Parallel Programming and Heterogeneous Computing (2019)

Prof. Dr. Andreas Polze

Max Plauth
Felix Eberhardt
Sven Köhler
Lukas Wenzel
Robert Schmid

In this lecture you will learn the theoretical and practical solution available for parallel software development.
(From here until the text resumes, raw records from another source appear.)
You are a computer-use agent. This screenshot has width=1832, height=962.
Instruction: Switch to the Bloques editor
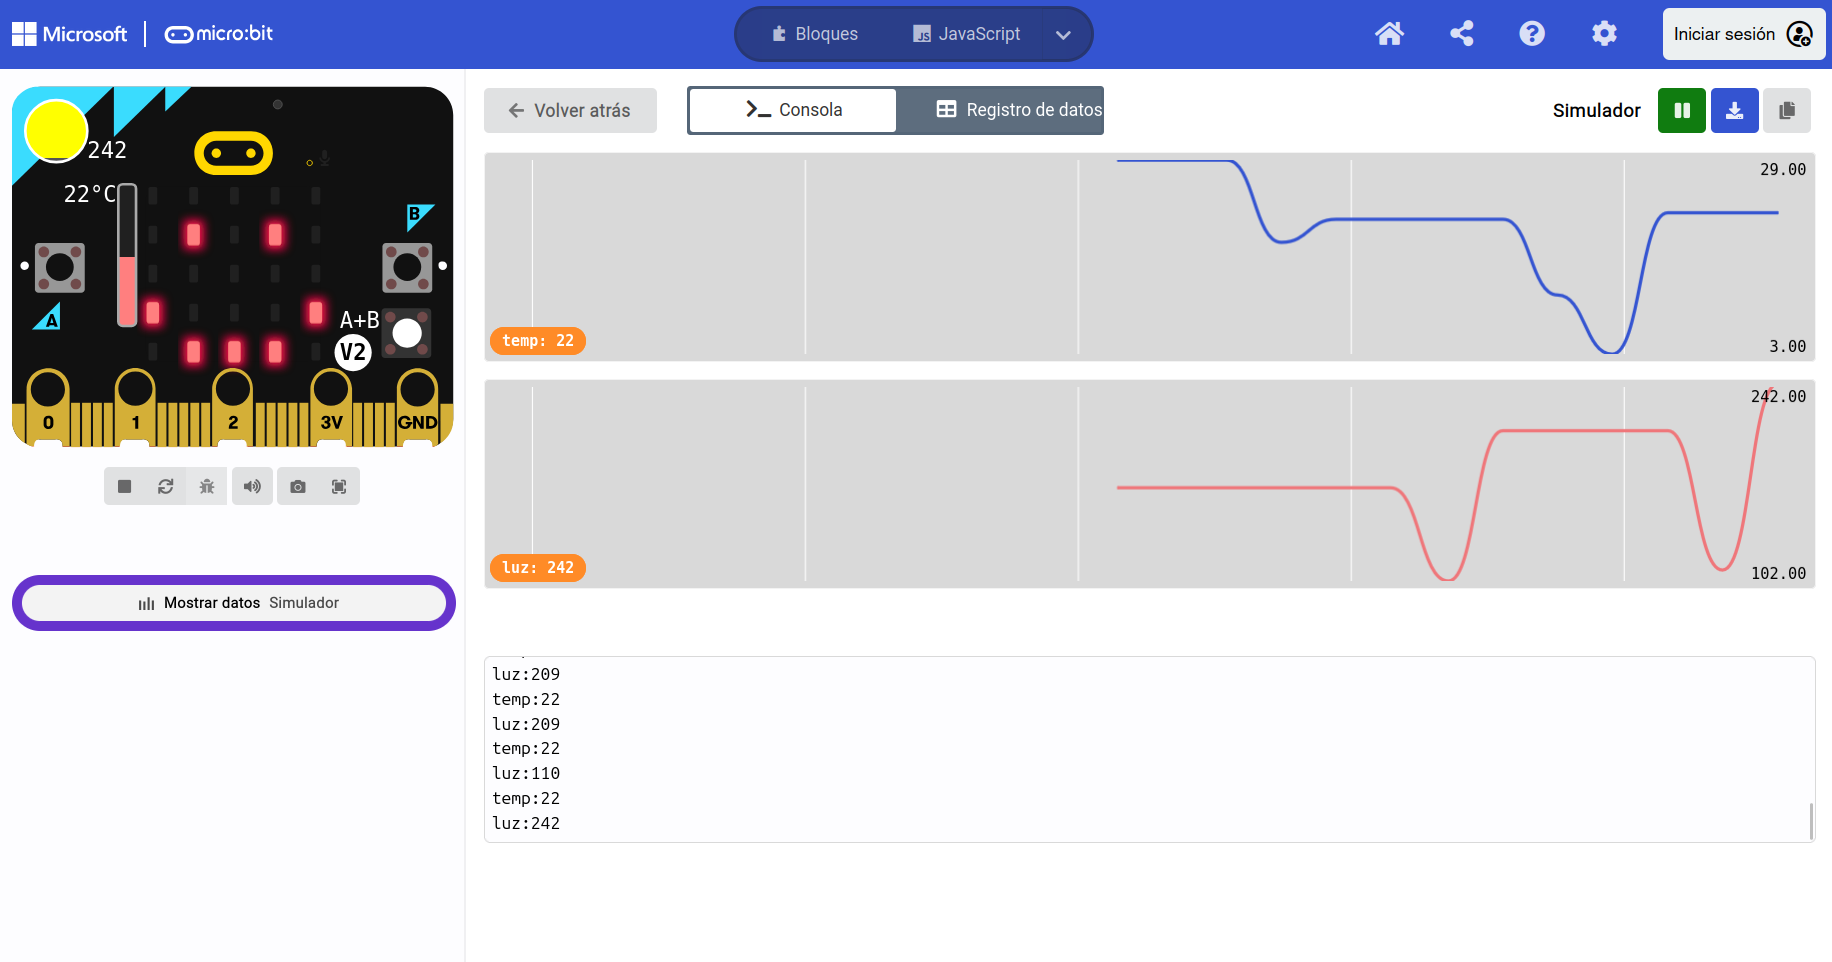coord(815,34)
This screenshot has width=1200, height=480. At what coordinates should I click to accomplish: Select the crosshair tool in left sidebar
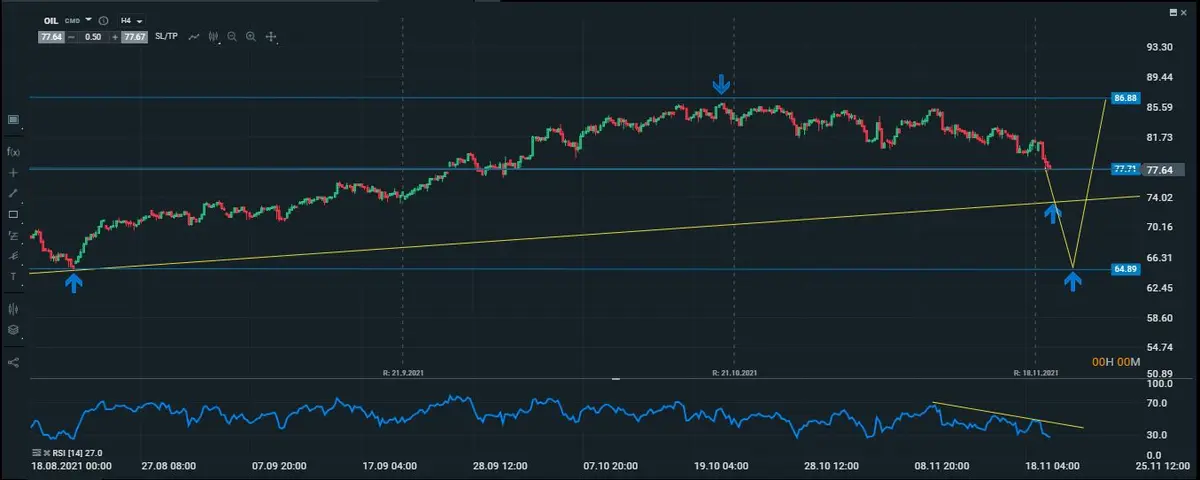coord(13,173)
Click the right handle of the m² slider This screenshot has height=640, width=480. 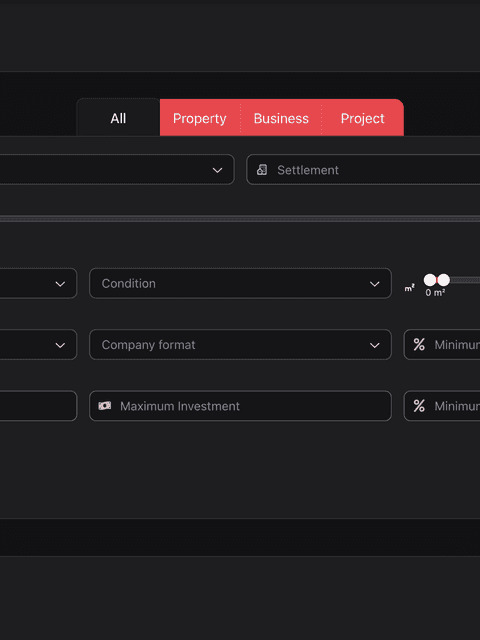444,280
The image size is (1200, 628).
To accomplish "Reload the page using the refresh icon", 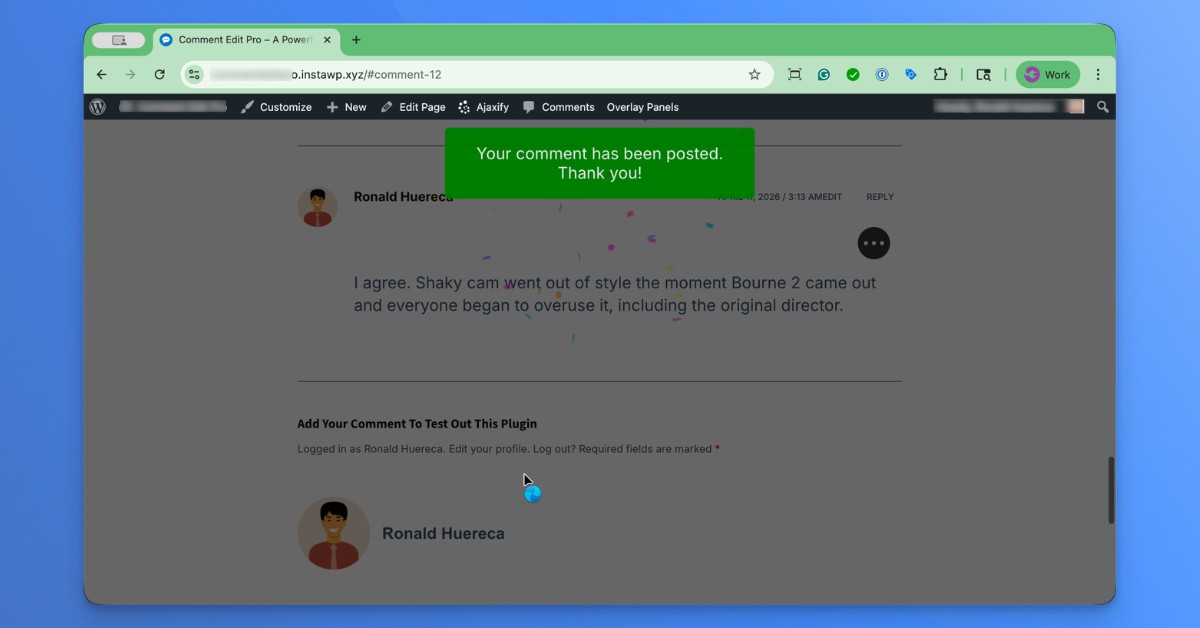I will click(159, 75).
Since the very beginning of computers, processors were build with ever-increasing clock frequencies and instruction-level optimizations for faster serial code execution, such as ILP, caches, or speculative engines. Software developers and industry got used to the fact that applications get faster by just exchanging the underlying hardware. For several years now, these rules are proven to be no longer valid. Moore's law about the ever-increasing number of transistors per die is still valid, but decreased structural sizes and increased power consumption demand stalling, or even reduced, clock frequencies. Due to this development, serial execution performance no longer improves automatically with the next processor generation.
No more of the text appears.